At Ascot Radiology, Auckland, our DEXA bone density scanner measures bone mineral content and density, and is primarily used to diagnose osteoporosis.
The non-invasive assessment of the skeleton to diagnose osteoporosis or assess fracture risk is rapidly becoming a universally employed diagnostic procedure. It is driven by the availability of reliable densitometry equipment, the generally aging population, and the increasing awareness of women’s health issues.
What is DEXA Bone Densitometry?
Bone densitometry is used to measure the bone mineral content and density. This measurement can indicate decreased bone mass, a condition in which bones are more brittle and more prone to break or fracture easily. Bone densitometry is used primarily to diagnose osteoporosis and to determine fracture risk. Bone densitometry testing may be done using dual-energy x-ray absorptiometry (DEXA) to determine bone density of the hip or spine.
Dual x-ray absorpitometry (DEXA) was first introduced in 1987 and has become a widely accepted and sensitive method for the assessment of bone mineral density. DEXA is highly reproducible, with precision errors in normal adults of 1% or less at the spine and 1.5% at the femur. This allows for accurate measurement of both age-related bone loss and skeletal changes in response to therapy. The radiation effective doses are extremely low; at least 100 times less than those of conventional imaging. DEXA is the only available technique that can readily measure the femoral neck, where the most devastating osteoporotic fractures can occur.

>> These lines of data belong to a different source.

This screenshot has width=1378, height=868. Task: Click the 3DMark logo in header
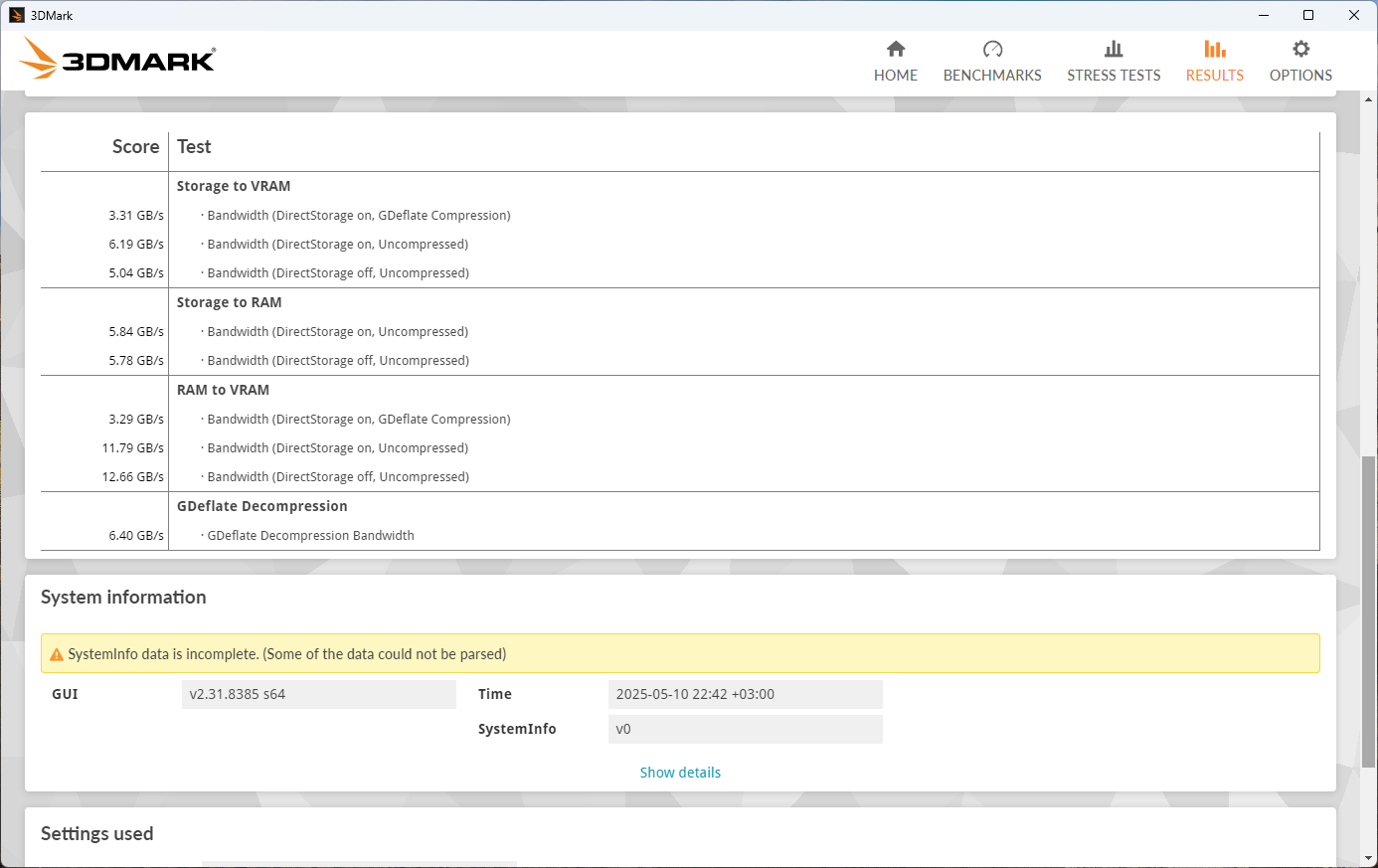coord(117,60)
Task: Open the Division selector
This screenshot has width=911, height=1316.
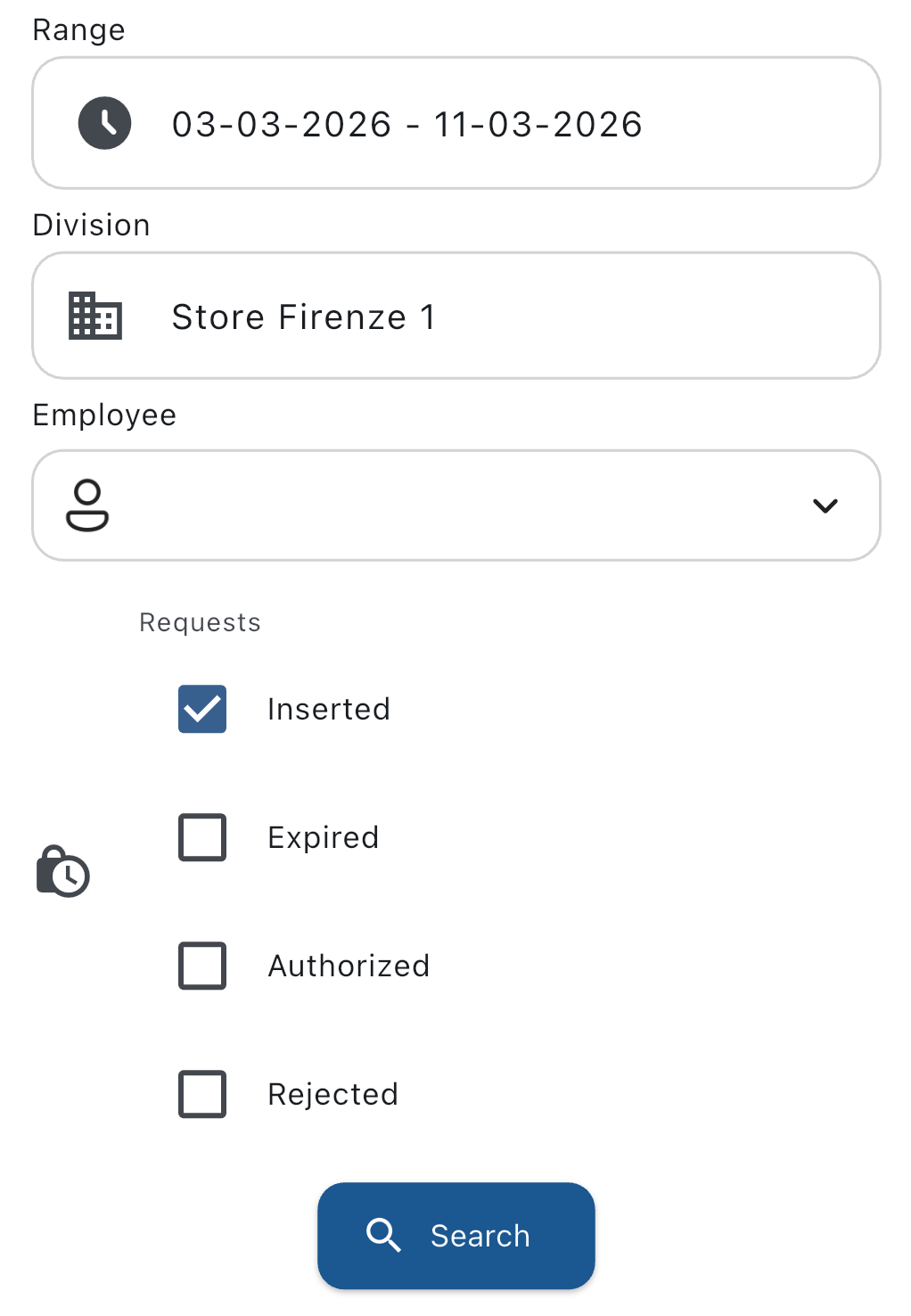Action: [456, 315]
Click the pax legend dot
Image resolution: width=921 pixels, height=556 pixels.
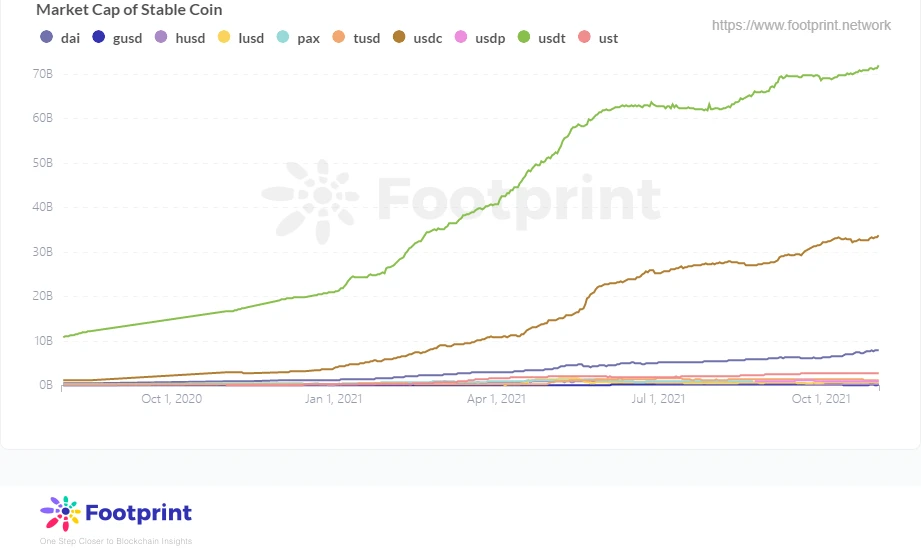coord(283,38)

Standard x-rays may detect weakened bones. However, at the point where bone weakness is obvious on standard x-rays, it may be too far advanced for treatment to be effective. Bone densitometry testing can determine decreasing bone density and strength at a much earlier stage when treatment of the bone weakness can be beneficial.
Ascot Radiology uses a LUNAR IQ system which is quick, simple, painless and uses minimal radiation.
Reasons for the procedure
Bone densitometry testing is primarily performed to identify persons with osteoporosis and osteopenia (decreased bone mass) so that the appropriate medical treatment can be implemented. Early treatment helps to prevent future bone fractures. It may also be recommended for persons who have already had a fracture and are considered at risk for osteoporosis.
The complications of broken bones resulting from osteoporosis are often severe, particularly in the elderly. The earlier osteoporosis can be identified, the sooner effective treatment can be implemented, thus most likely lessening the severity of the condition.
What are the causes of osteoporosis and osteopenia?
Osteoporosis is most commonly found in postmenopausal women, where the absence of the hormone oestrogen is related to the loss of bone mass. Other conditions that may cause osteoporosis or osteopenia include:
- Renal (kidney) failure.
- Hyperparathyroidism (overactive parathyroid gland).
- Prolonged immobility.
- Long-term corticosteroid therapy.
- Long-term hormone replacement therapy.
- GI (gastro-intestinal) malabsorption disorder.
- Cushing's syndrome: A condition in which there is increased production of glucocorticoids by the adrenal glands due to either an adrenal gland tumour or pituitary gland hyperfunction.
These conditions affect bone formation due to problems with absorption of certain substances, such as Vitamin D and calcium, which are needed to form strong bones.
Before the procedure
Even though a DEXA scan uses minimal radiation, please let us know if you are pregnant or suspect you may be pregnant.
During the procedure
- In some cases, you may stay dressed but will be asked to remove all
metallic objects, such as belt buckles, zippers, coins, keys, and jewellery. You will be given a gown to wear if required.
- You will be positioned on the DEXA table, lying flat. Your legs will be
supported on a padded box that helps to flatten out the pelvis and lumbar spine.
- Under the table, a photon generator will pass slowly beneath you, while an x-ray
detector camera will pass above the table parallel to the photon generator
beneath, projecting images of the lumbar and hip bones onto a computer monitor.
- After the scan of the lumbar spine is complete, your feet will be turned into
an internally-rotated position, and the hip is scanned. This is generally the
left hip, unless you have had a hip replacement.
- Measurements are made of the spine and hip and the results are analysed in conjuction with a patient questionnaire.
The bone densitometry test determines the bone mineral density (BMD). Your BMD is compared to two norms: healthy young adults (your T-score) and age-matched (your Z-score).
Your BMD result is compared with the BMD results from healthy 25- to 35-year-old adults of your same sex and ethnicity. The standard deviation (SD) is the difference between your BMD and that of the healthy young adults. This result is your T-score. Positive T-scores indicate the bone is stronger than normal; negative T-scores indicate the bone is weaker than normal.
After the procedure
A report and recommendation is made by a specialist endocrinologist and these will be sent to your referring doctor.
The DEXA scanner is located at our Ascot Central rooms.